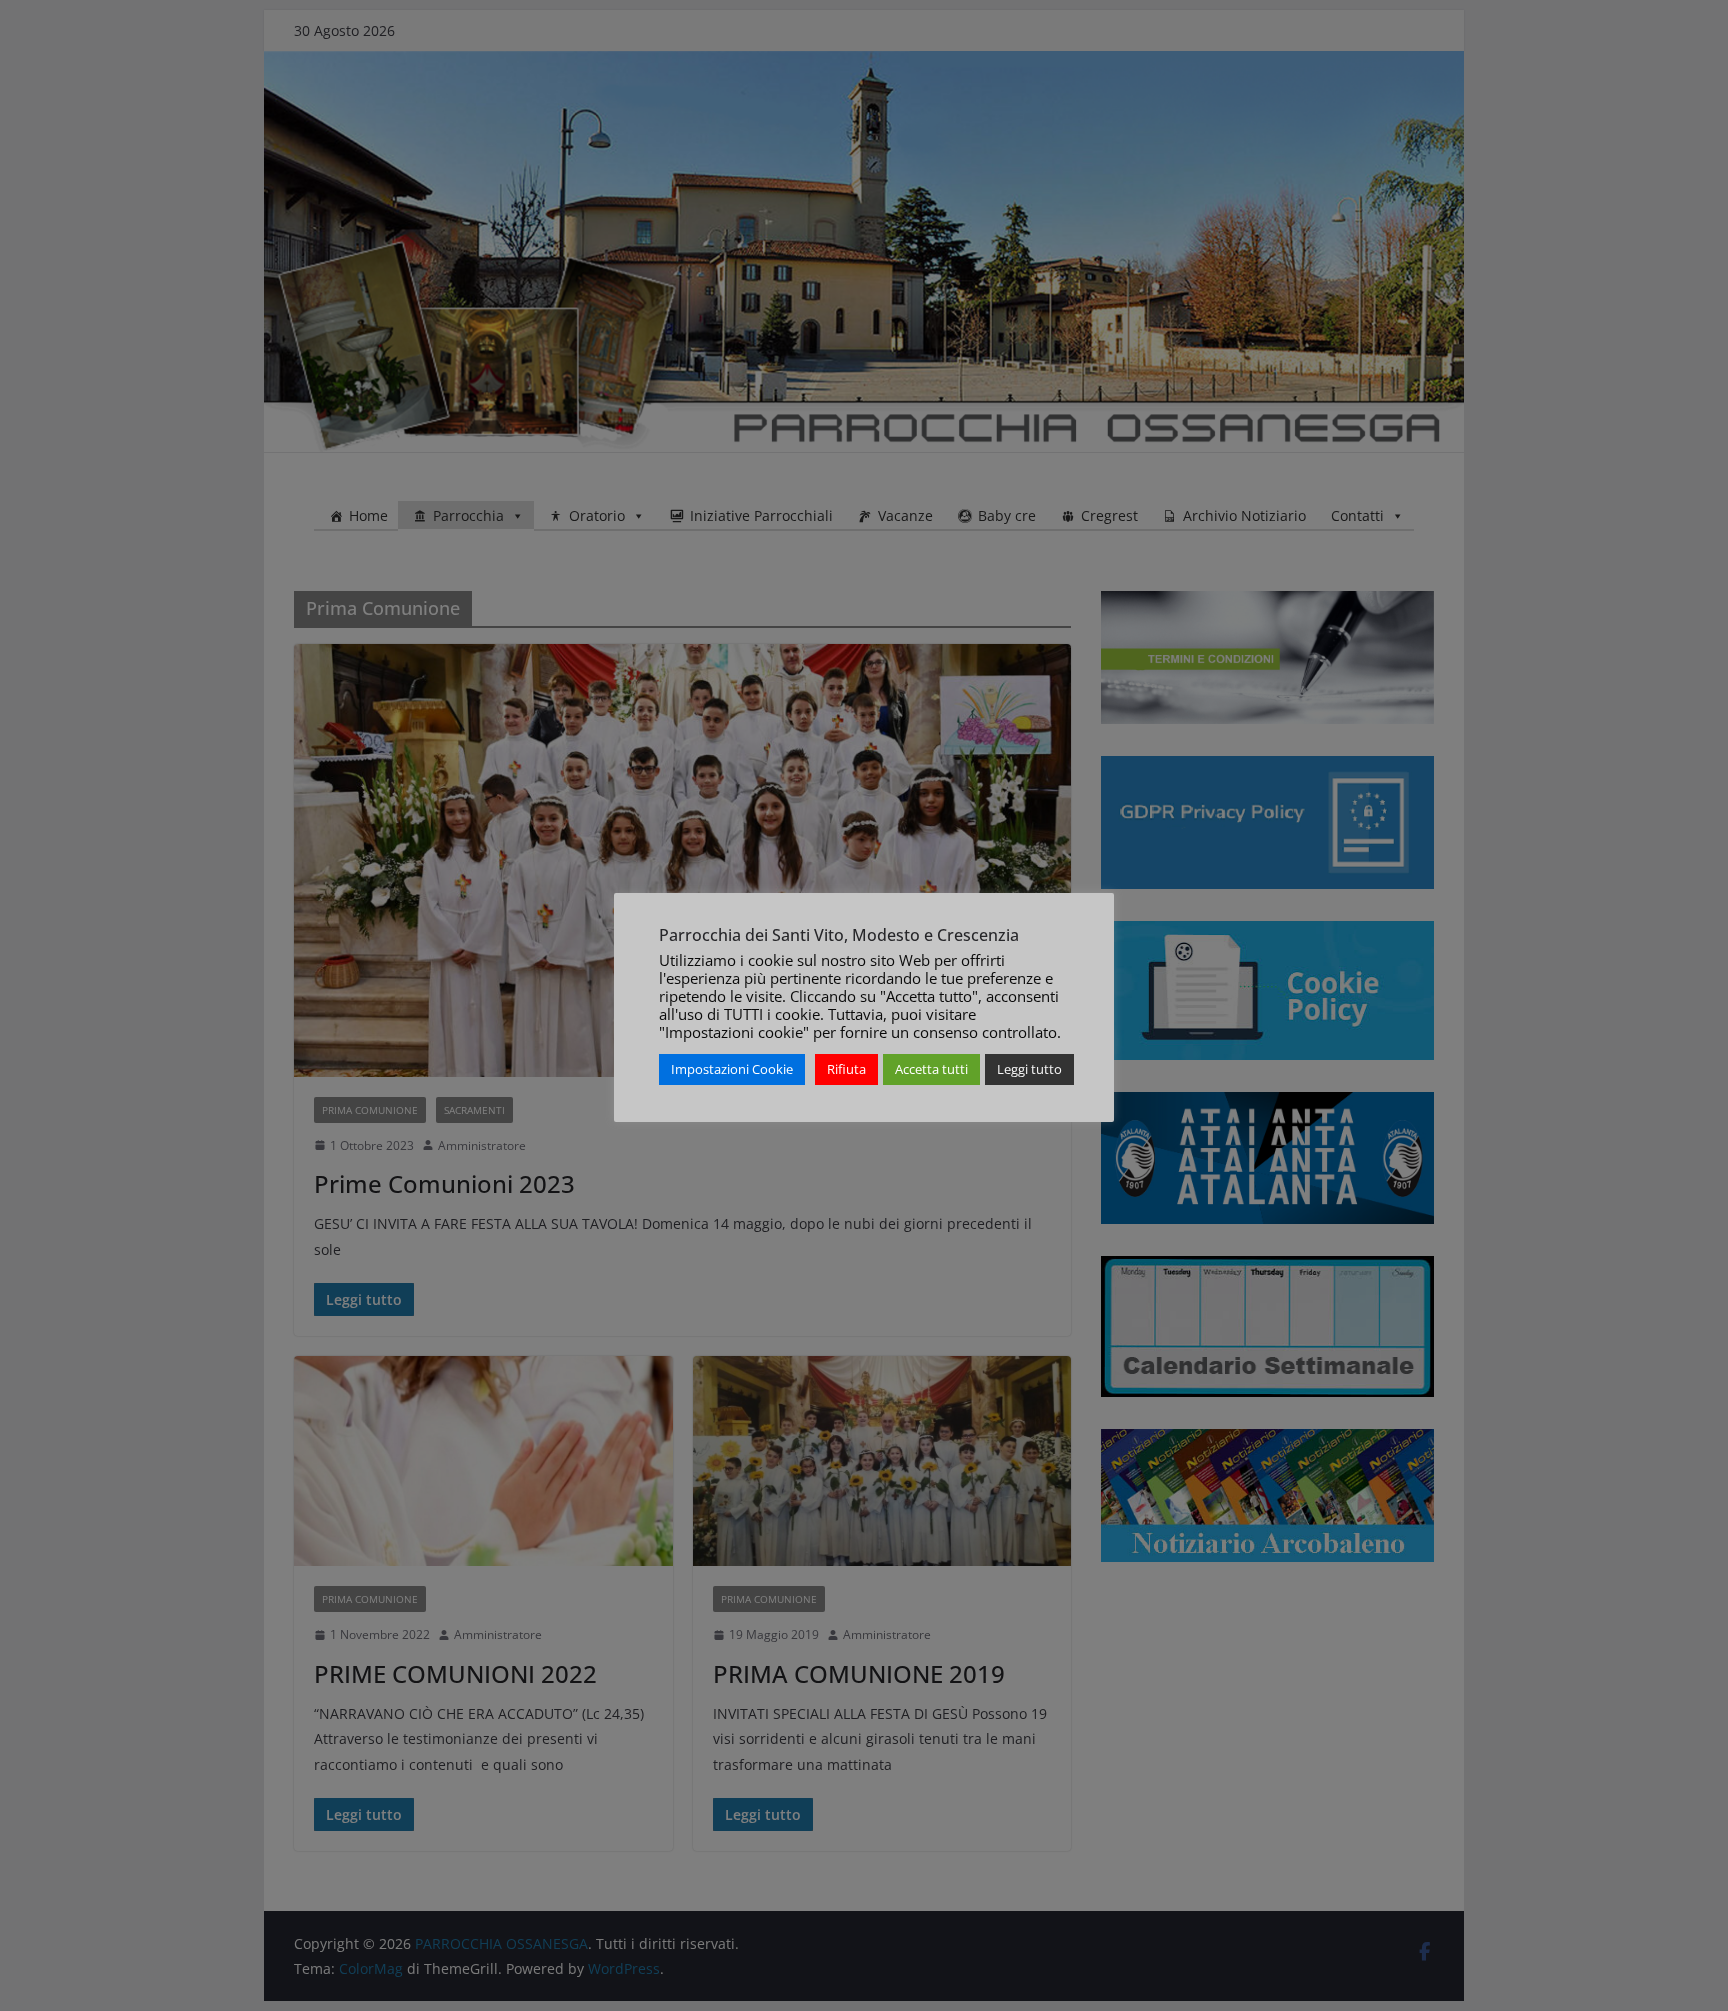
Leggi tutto (1029, 1069)
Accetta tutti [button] (931, 1069)
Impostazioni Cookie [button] (732, 1069)
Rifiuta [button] (846, 1069)
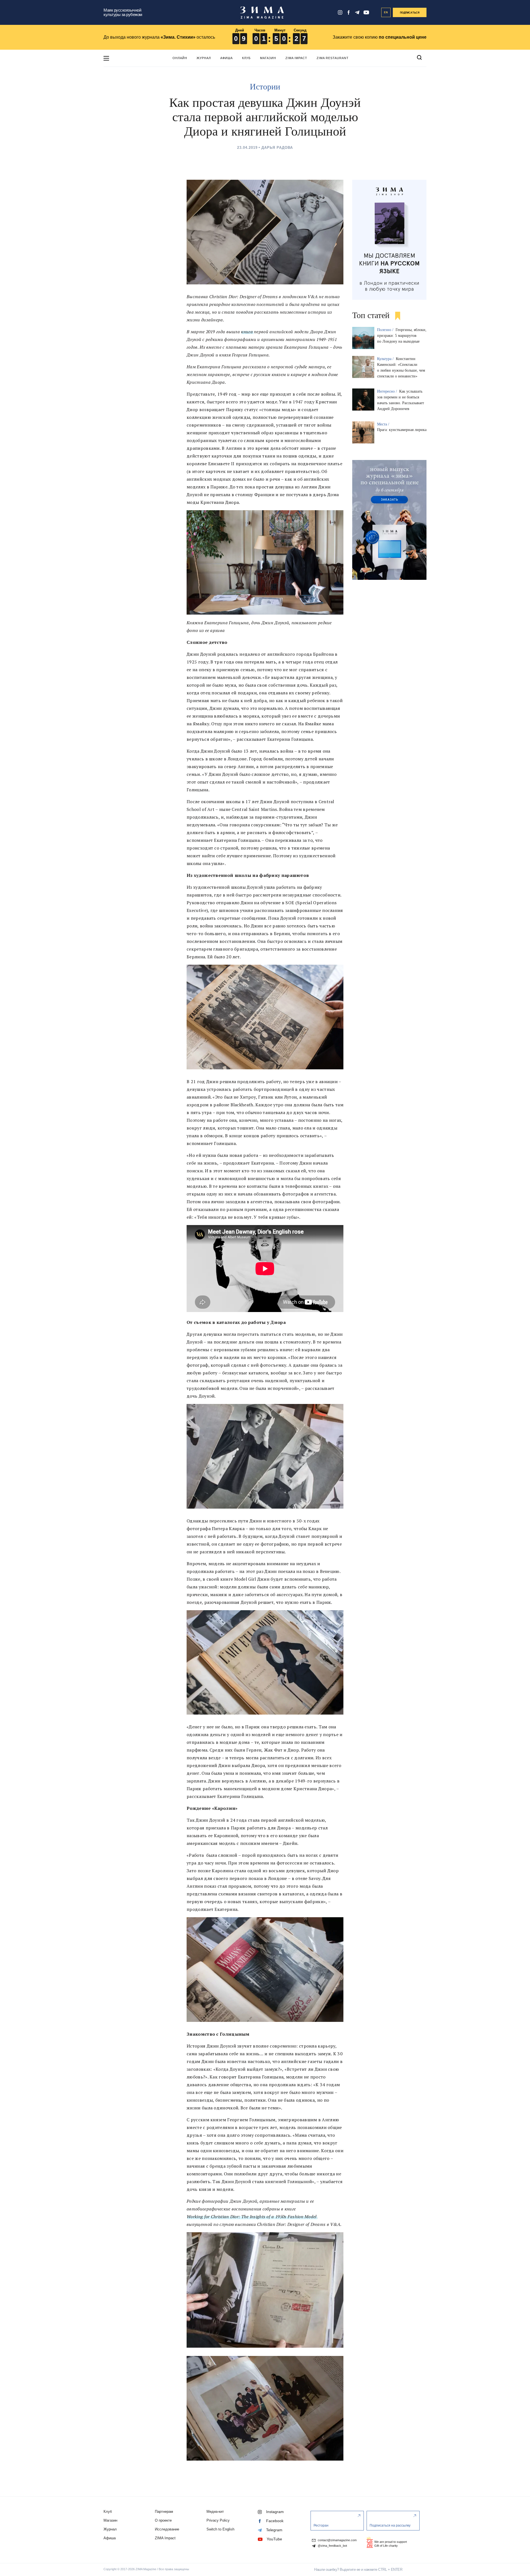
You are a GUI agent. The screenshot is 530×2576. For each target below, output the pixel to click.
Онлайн (180, 58)
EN (386, 12)
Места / (383, 424)
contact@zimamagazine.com (337, 2540)
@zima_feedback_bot (332, 2545)
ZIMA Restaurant (333, 58)
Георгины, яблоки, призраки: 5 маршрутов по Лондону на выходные (401, 335)
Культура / (386, 359)
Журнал (204, 58)
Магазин (268, 58)
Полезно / (385, 330)
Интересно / (387, 391)
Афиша (226, 58)
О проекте (163, 2520)
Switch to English (220, 2529)
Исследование (167, 2529)
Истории (265, 86)
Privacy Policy (218, 2520)
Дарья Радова (277, 148)
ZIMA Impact (296, 58)
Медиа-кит (215, 2511)
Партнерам (164, 2511)
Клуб (246, 58)
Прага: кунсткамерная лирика (401, 430)
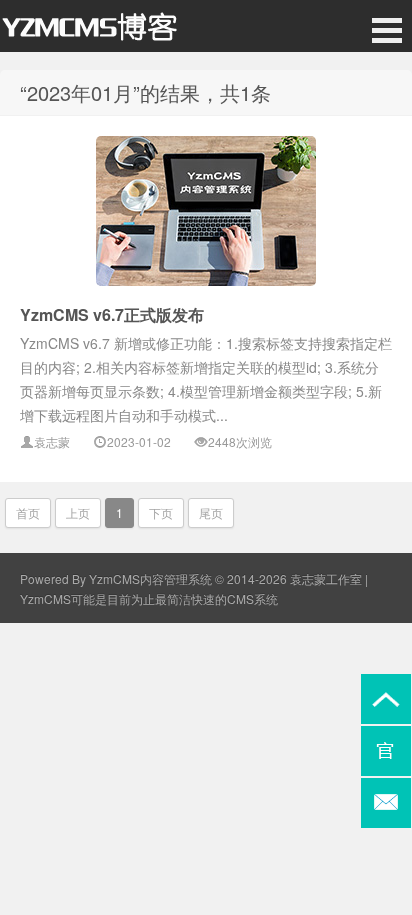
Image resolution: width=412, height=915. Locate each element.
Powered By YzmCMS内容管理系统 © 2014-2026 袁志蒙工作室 (191, 578)
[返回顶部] (386, 699)
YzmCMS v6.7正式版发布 (112, 314)
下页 (161, 512)
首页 (28, 512)
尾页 (211, 512)
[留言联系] (386, 803)
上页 (78, 512)
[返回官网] (386, 751)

******

• **What is being asked**: Copy exactly the lines that run from the line containing "Switch to English (220, 2529)" to the end of the data, keeping both end lines and dropping every picture.

• **Answer space**:
Switch to English (220, 2529)
Исследование (167, 2529)
Истории (265, 86)
Privacy Policy (218, 2520)
Дарья Радова (277, 148)
ZIMA Impact (296, 58)
Медиа-кит (215, 2511)
Партнерам (164, 2511)
Клуб (246, 58)
Прага: кунсткамерная лирика (401, 430)
Image resolution: width=412, height=915. Locate each element.
Powered By YzmCMS内容管理系统 © 2014-2026 袁志蒙工作室 (191, 578)
[返回顶部] (386, 699)
YzmCMS v6.7正式版发布 (112, 314)
下页 (161, 512)
首页 (28, 512)
尾页 (211, 512)
[留言联系] (386, 803)
上页 (78, 512)
[返回官网] (386, 751)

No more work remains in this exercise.